(Beginning of RAW DATA)

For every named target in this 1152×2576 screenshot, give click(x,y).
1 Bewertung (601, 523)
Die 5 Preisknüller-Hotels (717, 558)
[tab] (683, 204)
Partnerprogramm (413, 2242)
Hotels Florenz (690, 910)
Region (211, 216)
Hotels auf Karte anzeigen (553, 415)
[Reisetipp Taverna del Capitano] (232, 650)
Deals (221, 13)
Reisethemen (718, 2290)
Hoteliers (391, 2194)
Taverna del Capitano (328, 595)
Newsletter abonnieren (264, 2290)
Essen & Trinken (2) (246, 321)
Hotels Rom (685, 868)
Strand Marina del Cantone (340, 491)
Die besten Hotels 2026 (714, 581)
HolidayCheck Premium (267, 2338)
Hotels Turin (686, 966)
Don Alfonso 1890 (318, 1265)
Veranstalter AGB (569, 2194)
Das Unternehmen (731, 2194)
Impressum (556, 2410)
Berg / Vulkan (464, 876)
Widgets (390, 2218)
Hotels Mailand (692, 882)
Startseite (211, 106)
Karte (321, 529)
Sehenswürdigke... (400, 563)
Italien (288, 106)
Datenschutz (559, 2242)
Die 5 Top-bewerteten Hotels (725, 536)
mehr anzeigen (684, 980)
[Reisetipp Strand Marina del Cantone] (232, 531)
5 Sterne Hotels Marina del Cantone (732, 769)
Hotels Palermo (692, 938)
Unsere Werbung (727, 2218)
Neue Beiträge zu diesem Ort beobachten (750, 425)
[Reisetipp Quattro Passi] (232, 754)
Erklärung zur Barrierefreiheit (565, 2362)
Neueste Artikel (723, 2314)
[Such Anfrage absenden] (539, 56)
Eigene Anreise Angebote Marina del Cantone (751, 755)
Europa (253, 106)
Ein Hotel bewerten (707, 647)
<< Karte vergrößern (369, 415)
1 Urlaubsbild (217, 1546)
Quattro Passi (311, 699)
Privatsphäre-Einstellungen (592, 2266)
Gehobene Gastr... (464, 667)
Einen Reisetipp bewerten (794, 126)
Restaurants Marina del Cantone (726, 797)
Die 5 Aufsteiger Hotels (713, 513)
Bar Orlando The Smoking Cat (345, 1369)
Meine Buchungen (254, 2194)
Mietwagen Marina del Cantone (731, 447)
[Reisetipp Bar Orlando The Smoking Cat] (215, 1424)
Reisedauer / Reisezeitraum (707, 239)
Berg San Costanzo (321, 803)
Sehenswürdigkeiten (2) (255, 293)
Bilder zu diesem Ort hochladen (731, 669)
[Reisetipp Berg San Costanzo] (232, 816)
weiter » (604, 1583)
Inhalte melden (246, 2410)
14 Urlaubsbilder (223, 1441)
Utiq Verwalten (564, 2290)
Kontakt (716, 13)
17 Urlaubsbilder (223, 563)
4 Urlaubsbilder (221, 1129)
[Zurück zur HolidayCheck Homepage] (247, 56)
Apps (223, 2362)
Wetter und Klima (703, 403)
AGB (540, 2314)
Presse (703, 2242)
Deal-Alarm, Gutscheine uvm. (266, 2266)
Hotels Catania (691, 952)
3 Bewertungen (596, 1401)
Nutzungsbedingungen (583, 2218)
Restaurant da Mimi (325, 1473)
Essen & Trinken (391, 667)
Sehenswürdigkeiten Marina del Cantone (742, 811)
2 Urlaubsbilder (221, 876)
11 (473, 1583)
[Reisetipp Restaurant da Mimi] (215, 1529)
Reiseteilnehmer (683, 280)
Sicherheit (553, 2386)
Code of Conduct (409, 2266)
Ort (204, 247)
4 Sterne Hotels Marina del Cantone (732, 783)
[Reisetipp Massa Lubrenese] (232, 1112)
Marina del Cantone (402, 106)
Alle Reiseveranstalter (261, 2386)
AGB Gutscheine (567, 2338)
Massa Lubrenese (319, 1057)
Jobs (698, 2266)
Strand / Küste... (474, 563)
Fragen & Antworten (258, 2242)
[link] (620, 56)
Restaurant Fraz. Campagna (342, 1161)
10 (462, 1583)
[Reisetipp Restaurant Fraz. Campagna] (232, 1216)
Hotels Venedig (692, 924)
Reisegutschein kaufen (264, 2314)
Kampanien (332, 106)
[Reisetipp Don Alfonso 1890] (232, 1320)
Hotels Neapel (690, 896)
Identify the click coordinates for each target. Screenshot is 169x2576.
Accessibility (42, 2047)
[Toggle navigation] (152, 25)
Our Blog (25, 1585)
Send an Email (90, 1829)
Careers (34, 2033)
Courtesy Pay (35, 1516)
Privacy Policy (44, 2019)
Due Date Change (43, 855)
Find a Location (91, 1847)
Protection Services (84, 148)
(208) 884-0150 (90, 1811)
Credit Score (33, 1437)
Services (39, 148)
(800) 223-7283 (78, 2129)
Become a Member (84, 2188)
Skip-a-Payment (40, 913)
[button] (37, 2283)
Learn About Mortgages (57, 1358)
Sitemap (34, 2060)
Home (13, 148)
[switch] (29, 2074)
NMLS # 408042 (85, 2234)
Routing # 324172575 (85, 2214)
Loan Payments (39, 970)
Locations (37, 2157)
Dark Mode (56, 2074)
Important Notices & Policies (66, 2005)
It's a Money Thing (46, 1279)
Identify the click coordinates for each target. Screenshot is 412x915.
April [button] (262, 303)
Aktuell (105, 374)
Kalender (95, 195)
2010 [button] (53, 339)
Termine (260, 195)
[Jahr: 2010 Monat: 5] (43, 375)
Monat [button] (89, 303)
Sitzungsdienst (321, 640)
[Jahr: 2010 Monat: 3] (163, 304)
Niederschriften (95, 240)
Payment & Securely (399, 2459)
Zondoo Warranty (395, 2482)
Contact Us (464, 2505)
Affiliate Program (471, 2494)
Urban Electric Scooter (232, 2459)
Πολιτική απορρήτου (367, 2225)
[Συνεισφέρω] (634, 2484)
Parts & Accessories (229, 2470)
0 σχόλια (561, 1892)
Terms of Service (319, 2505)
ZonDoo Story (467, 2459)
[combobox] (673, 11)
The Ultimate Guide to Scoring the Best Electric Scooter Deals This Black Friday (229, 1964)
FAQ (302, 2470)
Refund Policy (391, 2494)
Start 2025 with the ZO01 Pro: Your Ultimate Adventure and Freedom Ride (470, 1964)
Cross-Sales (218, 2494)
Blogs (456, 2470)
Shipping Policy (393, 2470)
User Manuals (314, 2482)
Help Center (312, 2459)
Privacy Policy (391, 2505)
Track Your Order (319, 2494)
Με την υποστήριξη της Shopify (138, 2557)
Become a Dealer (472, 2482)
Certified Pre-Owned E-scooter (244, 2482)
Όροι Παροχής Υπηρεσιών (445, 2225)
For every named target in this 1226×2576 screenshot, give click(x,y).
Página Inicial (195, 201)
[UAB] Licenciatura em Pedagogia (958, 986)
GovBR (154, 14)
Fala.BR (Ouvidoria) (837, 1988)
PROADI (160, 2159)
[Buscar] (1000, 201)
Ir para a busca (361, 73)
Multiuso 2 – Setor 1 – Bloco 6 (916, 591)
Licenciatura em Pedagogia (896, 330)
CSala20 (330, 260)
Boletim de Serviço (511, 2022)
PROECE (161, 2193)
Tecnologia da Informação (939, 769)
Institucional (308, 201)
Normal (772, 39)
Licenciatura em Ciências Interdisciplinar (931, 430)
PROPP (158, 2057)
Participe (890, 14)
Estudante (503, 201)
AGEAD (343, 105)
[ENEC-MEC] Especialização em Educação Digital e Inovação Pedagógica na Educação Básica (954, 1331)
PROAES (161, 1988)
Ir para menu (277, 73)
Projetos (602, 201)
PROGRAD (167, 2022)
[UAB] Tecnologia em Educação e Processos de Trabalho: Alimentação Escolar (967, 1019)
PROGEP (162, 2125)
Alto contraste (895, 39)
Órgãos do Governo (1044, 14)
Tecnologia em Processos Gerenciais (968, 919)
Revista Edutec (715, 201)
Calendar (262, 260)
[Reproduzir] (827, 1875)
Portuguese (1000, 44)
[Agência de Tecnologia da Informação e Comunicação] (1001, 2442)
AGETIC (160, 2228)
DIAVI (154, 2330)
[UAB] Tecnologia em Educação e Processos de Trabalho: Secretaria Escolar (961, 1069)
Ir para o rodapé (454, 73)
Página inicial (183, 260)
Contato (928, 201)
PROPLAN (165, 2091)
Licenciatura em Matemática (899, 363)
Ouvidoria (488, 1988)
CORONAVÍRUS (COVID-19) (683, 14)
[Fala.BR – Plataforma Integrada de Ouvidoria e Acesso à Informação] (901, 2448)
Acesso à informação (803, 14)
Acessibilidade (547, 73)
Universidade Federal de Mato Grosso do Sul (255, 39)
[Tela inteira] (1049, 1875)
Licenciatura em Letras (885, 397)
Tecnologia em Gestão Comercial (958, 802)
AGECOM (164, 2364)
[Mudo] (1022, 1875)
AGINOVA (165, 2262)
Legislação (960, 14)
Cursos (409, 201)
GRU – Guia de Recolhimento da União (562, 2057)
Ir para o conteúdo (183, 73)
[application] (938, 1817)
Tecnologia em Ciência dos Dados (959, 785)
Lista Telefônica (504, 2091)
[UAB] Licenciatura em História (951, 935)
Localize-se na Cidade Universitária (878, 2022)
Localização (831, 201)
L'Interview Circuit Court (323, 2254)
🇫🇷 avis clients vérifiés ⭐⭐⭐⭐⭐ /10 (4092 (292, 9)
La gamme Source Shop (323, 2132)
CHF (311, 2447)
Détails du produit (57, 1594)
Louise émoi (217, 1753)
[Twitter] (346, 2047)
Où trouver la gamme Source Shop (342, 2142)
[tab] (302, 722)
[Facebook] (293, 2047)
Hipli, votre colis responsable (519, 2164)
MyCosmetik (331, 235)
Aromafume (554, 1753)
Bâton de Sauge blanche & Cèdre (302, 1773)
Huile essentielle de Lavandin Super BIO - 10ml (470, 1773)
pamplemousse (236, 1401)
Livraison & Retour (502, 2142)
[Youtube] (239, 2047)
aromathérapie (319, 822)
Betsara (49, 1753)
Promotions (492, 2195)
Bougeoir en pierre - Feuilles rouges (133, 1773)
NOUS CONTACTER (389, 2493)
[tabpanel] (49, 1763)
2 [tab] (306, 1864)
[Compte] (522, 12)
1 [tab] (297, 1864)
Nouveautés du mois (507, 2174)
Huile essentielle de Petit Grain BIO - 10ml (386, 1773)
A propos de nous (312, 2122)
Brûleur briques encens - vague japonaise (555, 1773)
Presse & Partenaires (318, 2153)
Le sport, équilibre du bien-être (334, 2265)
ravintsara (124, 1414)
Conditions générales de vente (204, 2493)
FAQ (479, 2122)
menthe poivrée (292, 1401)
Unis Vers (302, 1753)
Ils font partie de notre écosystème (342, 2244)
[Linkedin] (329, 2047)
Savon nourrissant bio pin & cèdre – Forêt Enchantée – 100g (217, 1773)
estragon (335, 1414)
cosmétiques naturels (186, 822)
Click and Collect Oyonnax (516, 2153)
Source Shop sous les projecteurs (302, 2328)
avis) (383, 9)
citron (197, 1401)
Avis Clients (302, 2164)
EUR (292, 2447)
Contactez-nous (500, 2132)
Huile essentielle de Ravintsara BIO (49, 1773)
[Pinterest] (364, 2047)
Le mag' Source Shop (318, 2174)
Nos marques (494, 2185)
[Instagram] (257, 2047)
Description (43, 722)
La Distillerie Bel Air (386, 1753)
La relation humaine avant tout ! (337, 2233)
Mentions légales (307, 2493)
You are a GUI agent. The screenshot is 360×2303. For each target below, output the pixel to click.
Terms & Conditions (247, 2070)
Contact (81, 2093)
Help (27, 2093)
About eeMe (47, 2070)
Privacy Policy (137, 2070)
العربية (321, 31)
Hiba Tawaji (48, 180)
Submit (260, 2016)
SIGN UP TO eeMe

(End of RAW DATA)

EXERCISE
In the listing above, find the line containing "Screenshot is 169x2576." and the line containing "Track Your Order (319, 2494)", then retype both and every line between them exactly, with nothing else.

ANSWER SECTION
Identify the click coordinates for each target. Screenshot is 169x2576.
Accessibility (42, 2047)
[Toggle navigation] (152, 25)
Our Blog (25, 1585)
Send an Email (90, 1829)
Careers (34, 2033)
Courtesy Pay (35, 1516)
Privacy Policy (44, 2019)
Due Date Change (43, 855)
Find a Location (91, 1847)
Protection Services (84, 148)
(208) 884-0150 (90, 1811)
Credit Score (33, 1437)
Services (39, 148)
(800) 223-7283 (78, 2129)
Become a Member (84, 2188)
Skip-a-Payment (40, 913)
[button] (37, 2283)
Learn About Mortgages (57, 1358)
Sitemap (34, 2060)
Home (13, 148)
[switch] (29, 2074)
NMLS # 408042 (85, 2234)
Routing # 324172575 (85, 2214)
Loan Payments (39, 970)
Locations (37, 2157)
Dark Mode (56, 2074)
Important Notices & Policies (66, 2005)
It's a Money Thing (46, 1279)
Identify the click coordinates for each target. Screenshot is 412x915.
April [button] (262, 303)
Aktuell (105, 374)
Kalender (95, 195)
2010 [button] (53, 339)
Termine (260, 195)
[Jahr: 2010 Monat: 5] (43, 375)
Monat [button] (89, 303)
Sitzungsdienst (321, 640)
[Jahr: 2010 Monat: 3] (163, 304)
Niederschriften (95, 240)
Payment & Securely (399, 2459)
Zondoo Warranty (395, 2482)
Contact Us (464, 2505)
Affiliate Program (471, 2494)
Urban Electric Scooter (232, 2459)
Πολιτική απορρήτου (367, 2225)
[Συνεισφέρω] (634, 2484)
Parts & Accessories (229, 2470)
0 σχόλια (561, 1892)
Terms of Service (319, 2505)
ZonDoo Story (467, 2459)
[combobox] (673, 11)
The Ultimate Guide to Scoring the Best Electric Scooter Deals This Black Friday (229, 1964)
FAQ (302, 2470)
Refund Policy (391, 2494)
Start 2025 with the ZO01 Pro: Your Ultimate Adventure and Freedom Ride (470, 1964)
Cross-Sales (218, 2494)
Blogs (456, 2470)
Shipping Policy (393, 2470)
User Manuals (314, 2482)
Help Center (312, 2459)
Privacy Policy (391, 2505)
Track Your Order (319, 2494)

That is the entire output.